Pep Guardiola probably wishes City could play all their away games at the London Stadium. In three visits there, City have won 5-0, 4-0 and 4-1.

And on Sunday, just when David Moyes needed his players to step up, West Ham succumbed to City’s superiority in farcically one-sided circumstances.

Bar the final few minutes of the first half, this was as close to a training exercise as it gets for the newly crowned champions.

It’s true that City have reduced better teams than West Ham to alarming levels of incompetency this season, but the Hammers cannot hide behind that. These error-strewn and deeply disorganised performances have become a far too prominent feature throughout this season.

The club sit just three points above the relegation zone yet against City the urgency and stout-heartedness you’d expect from a team fighting for their lives was strangely absent.

Abject defending

Their defeat to City was ignominious, for sure, but it wasn’t shocking. Anyone who has watched West Ham regularly this season will know how prone they are to amateurish defending.

West Ham cannot offer City’s consistent brilliance this season as an excuse, but Guardiola’s men did as good a job as anyone at laying bare the Hammers’ aching need for a major squad overhaul come the summer.

The inclusion of Patrice Evra, a player who has seemed to age a year with every passing week since signing in January, particularly highlighted how threadbare Moyes’ options are.

Evra will be 37 in two weeks and it’s a damning indictment of the lack of depth in the West Ham squad that, despite shaky performances in the two games he started prior to Sunday, he was still preferred to Arthur Masuaku.

Admittedly, Masuaku is not the most defensively diligent player but, given that he has contributed three assists this season, you can excuse him for feeling aggrieved at losing his place to his elder compatriot, especially when he offers as much pace as anyone in the West Ham team, an attribute that may have come in handy if the Hammers looked to spring counter-attacks.

Of course, West Ham’s woes run much deeper than just Evra’s hapless return to England.

The Hammers have the worst defensive record in all four divisions, with 1.9 goals conceded per game – and their shoddy defending pre-dates the Moyes reign.

Under Slaven Bilić, Moyes’ popular but increasingly beleaguered predecessor, West Ham were often shambolic at the back.

Under the Croatian, their campaign began ominously, conceding ten league goals in the first three games. The defence was also guilty of several schoolboy errors, like conceding a last-gasp equaliser to Crystal Palace after Michail Antonio inexplicably chose to cross instead of running down the clock, or being routinely outplayed at home by Brighton & Hove Albion, a match in which West Ham exhibited all the tactical nous of a Sunday league team.
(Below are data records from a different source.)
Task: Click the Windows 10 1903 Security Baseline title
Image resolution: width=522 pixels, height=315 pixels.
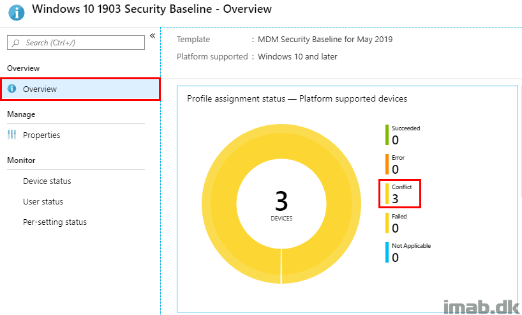Action: (x=152, y=9)
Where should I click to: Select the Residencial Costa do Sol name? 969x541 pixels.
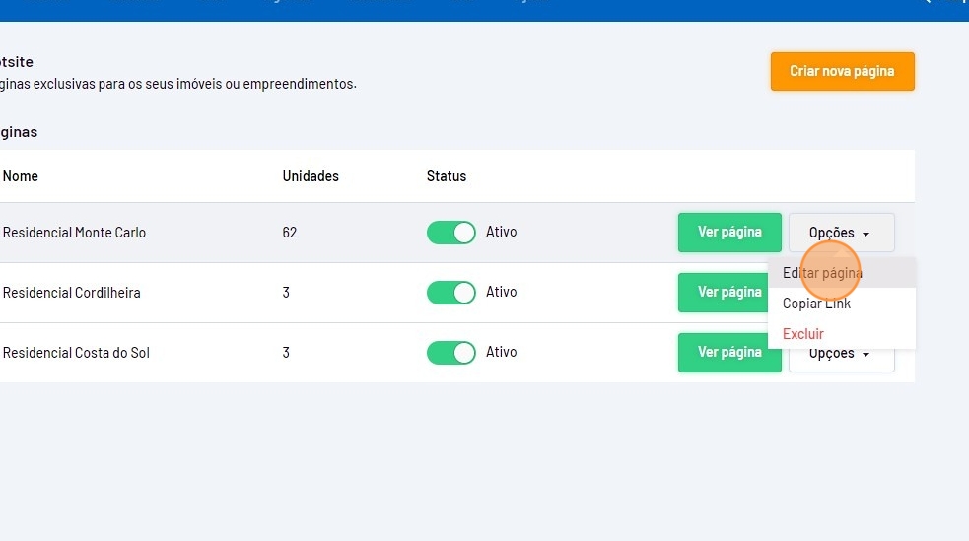76,353
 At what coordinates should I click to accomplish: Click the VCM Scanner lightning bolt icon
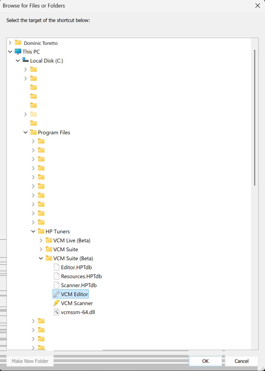[56, 303]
From shipping four at home to Liverpool or the same amount away to Manchester United and Everton, the sight of West Ham getting sliced apart became a common one before Moyes was appointed in November.

Although not the most exciting choice to succeed Bilić, it was hoped that Moyes could act as the club’s firefighter for this season. Handed a six-month contract, the Scot – six months removed from resigning as Sunderland boss after failing to avoid relegation – inherited a team languishing in the relegation zone with just two wins from 11 games and a league-high 23 goals conceded.

Still, co-owners David Sullivan and David Gold placed their faith in Moyes’ experience, hoping more than believing that he would bring the best out of a group of players who looked utterly rudderless in the final days of Bilić’s tenure.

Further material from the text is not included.